Au cabinet du ministre de l’Éducation Yves Bolduc, on rappelle que, depuis 2012-2013, pour transférer et utiliser à d’autres fins l’argent d’une enveloppe « dédiée », il faut demander l’autorisation du ministère. « À ce jour, aucune demande de transfert d’argent pour compenser une partie de l’effort budgétaire demandé n’a été faite », a souligné Yasmine Abdelfadel, attachée de presse du ministre.

1 commentaire
  • Patrick Daganaud - Abonné 3 février 2015 07 h 05

    Déni ministériel

    Il n'y a, dit-on, pas pire aveugle que celui qui ne veut pas voir.

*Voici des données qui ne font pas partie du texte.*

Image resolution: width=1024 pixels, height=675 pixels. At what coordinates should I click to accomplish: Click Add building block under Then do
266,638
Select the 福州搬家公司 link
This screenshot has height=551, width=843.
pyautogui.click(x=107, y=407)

    Soit Yasmine Abdelfadel ignore tout des ficelles que tirent les responsables des services financiers pour changer les chiffres de colonnes tout en préservant l'apparence des enveloppes dédiées, soit elle est, comme le ministre auquel elle est attachée, dans le déni.

    « À ce jour, aucune demande de transfert d’argent pour compenser une partie de l’effort budgétaire demandé n’a été faite. »

    Il n'y aura pas de demandes et, de plus, le détournement se poursuivra. Le MELS fonctionne fort confortablement depuis des années avec ce type de malversation budgétaire.